Single by The Game featuring Chris Brown

from the album The R.E.D. Album
- Released: June 28, 2011
- Recorded: 2010
- Genre: Hip hop
- Length: 3:25
- Label: DGC; Interscope;
- Songwriters: Jayceon Taylor; Christopher Brown; Sam Hook; Joe Khajadourian; Alex Schwartz;
- Producer: The Futuristics

The Game singles chronology
| "Red Nation" (2011) | "Pot of Gold" (2011) | "Celebration" (2012) |

Chris Brown singles chronology
| "Next to You" (2011) | "Pot of Gold" (2011) | "Body 2 Body" (2011) |

= Pot of Gold (The Game song) =

"Pot of Gold" is a song by American rapper The Game featuring American singer Chris Brown, released on June 28, 2011, as the second single from Game's fourth studio album The R.E.D. Album. The artists wrote the song alongside Sam Hook and producers The Futuristics.

The song features a sample of the song "Rocketship" by Guster. "Pot of Gold" was originally leaked back in early April, 2011 but was then fully remastered to a new version. Unlike the album's first single, the controversial and less successful "Red Nation", "Pot of Gold" managed to attain some Billboard and worldwide chart success.

==Background==
Although confirmed that the album's second official single would be "Bottles & Rockin' J's" which is produced by Lex Luger, and features DJ Khaled, Busta Rhymes, Rick Ross, Fabolous and Lil Wayne, it was later changed. Later on June 22, 2011 it was confirmed that the album's new second official single would be "Pot of Gold", in which it features guest vocal performance from R&B singer Chris Brown.

"Pot of Gold" was written by Game, Chris Brown and Sam Hook a songwriter signed to R&B singer Ne-Yo's Compound Entertainment record label, and it was produced by Los Angeles–based production/writing duo The Futuristics, noted for working with many recording artists including Chris Brown, Ne-Yo, Lady Gaga and Justin Timberlake, among others.

The song features sample of the song "Rocketship" by Guster, which was originally released on their second album Goldfly (1997). Guster donated all the proceeds they would have received from the sample to a domestic violence shelter in Boston operated by the Crittenton Women's Union.

"Pot of Gold" was originally leaked back in early April 2011, but was then fully remastered to a new version.

==Critical reception==
Scott Shetler of PopCrush gave the song a positive review, saying it's "A sensitive, introspective message from Game" and "Instead, simple guitar strumming and a gentle beat carry the song, making it a likely candidate to cross over and connect with pop audiences". Dean Silfen of AOL Radio also gave the song a positive review, saying "The chemistry between Brown and Game make this track a true hit. Brown plays the sentimental one, making the listener sympathize with the song's message, while Game gives the song its street sensibility".

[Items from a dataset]

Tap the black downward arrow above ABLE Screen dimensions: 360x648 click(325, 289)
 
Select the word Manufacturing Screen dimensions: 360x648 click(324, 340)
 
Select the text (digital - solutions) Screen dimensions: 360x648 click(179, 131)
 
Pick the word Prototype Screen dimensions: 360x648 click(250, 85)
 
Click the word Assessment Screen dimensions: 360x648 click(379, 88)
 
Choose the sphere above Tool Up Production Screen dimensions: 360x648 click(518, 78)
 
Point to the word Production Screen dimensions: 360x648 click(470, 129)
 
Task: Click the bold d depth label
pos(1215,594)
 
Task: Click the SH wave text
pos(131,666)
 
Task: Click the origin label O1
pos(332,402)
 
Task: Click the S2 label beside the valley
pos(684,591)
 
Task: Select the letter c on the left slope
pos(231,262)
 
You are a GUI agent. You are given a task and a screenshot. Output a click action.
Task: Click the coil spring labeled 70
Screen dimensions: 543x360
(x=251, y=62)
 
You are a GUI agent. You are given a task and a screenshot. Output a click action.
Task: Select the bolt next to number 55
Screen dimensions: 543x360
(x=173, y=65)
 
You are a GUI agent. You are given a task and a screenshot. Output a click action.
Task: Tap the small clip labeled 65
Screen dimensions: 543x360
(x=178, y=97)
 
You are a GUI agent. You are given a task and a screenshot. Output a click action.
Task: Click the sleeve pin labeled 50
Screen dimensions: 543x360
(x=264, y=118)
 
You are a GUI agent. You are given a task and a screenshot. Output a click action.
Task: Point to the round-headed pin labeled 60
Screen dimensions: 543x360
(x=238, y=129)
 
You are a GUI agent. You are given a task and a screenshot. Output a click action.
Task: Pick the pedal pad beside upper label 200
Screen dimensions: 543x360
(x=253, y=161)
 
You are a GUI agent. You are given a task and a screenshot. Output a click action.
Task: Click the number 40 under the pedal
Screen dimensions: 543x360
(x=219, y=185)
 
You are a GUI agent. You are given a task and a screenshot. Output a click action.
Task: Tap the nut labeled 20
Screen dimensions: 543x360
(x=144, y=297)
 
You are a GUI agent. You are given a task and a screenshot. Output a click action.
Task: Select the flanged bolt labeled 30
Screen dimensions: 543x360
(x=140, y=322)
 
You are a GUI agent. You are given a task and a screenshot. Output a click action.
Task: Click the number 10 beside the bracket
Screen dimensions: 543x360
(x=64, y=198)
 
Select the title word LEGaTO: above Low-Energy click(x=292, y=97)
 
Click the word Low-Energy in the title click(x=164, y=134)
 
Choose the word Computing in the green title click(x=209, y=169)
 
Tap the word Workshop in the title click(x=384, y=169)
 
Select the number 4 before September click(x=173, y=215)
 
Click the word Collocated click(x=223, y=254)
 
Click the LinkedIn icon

#### [Directions]
According to the song article above, to what did Guster donate the proceeds they would have received from the sample?

#### [Exercise result]
A domestic violence shelter in Boston operated by the Crittenton Women's Union.